NEW YORK -- Disappointing news on consumer spending and income nudged the stock market lower Friday.
Major indexes are heading toward their deepest monthly losses in more than a year.
A half hour after the opening bell, the Standard & Poor’s 500 index was down two points, or 0.2 percent, to 1,635.
Six of the 10 industries in the S&P 500 fell, led by retail stores and other consumer-discretionary companies.
The Dow Jones industrial fell 26 points, or 0.2 percent, to 14,814, while the Nasdaq composite was off 15 points, or 0.4 percent, to 3,606.
The Commerce Department said Friday that Americans’ income and spending barely rose in July. Both increased just 0.1 percent. The scant rise suggests economic growth is off to a weak start in the July-September quarter. It follows other reports showing steep drops in orders for long-lasting manufactured goods and new-home sales in July.
August is also shaping up to be the market’s worst month since May 2012. The S&P 500 has lost 3 percent this month. If that holds through the end of Friday, it would be the index’s biggest loss since May 2012, when it dropped 6.3 percent.

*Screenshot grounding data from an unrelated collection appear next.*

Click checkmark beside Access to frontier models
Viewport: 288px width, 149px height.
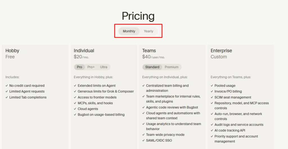coord(75,97)
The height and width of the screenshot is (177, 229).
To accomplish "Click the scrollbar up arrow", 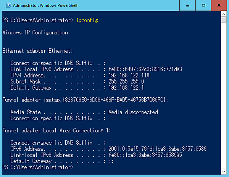I will tap(223, 16).
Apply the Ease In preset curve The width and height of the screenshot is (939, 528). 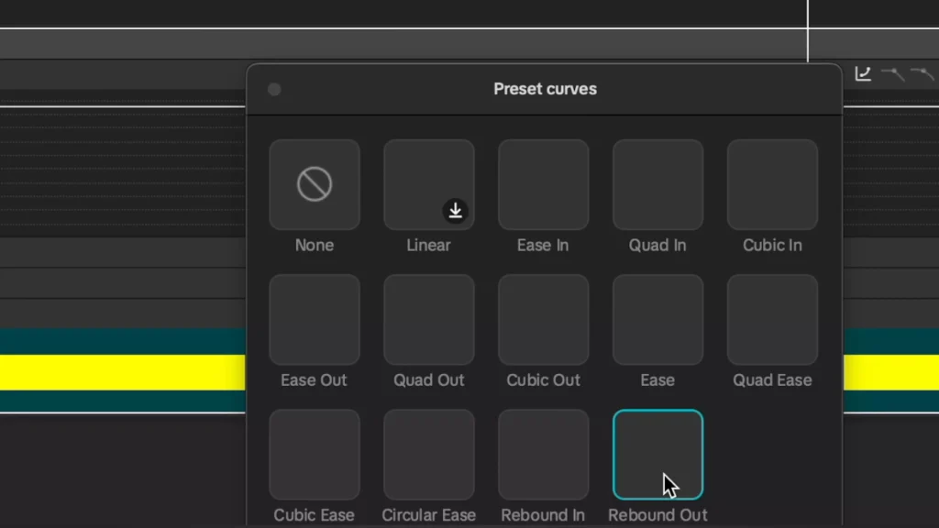click(x=543, y=183)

The month started off on a high note. On Aug. 2, news that unemployment fell to its lowest level in more than four years helped lift the S&P 500 index to a record high of 1,709.67. At that point, the index had surged 6 percent in a month.
In other trading, crude oil fell 93 cents, or 1 percent, to $107.86 a barrel and gold dropped $17.80, or 1 percent, to $1,395.
In the government bond market, the yield on the 10-year Treasury note edged up to 2.77 percent from 2.76 percent late Thursday.
The market will be closed Monday for the Labor Day holiday.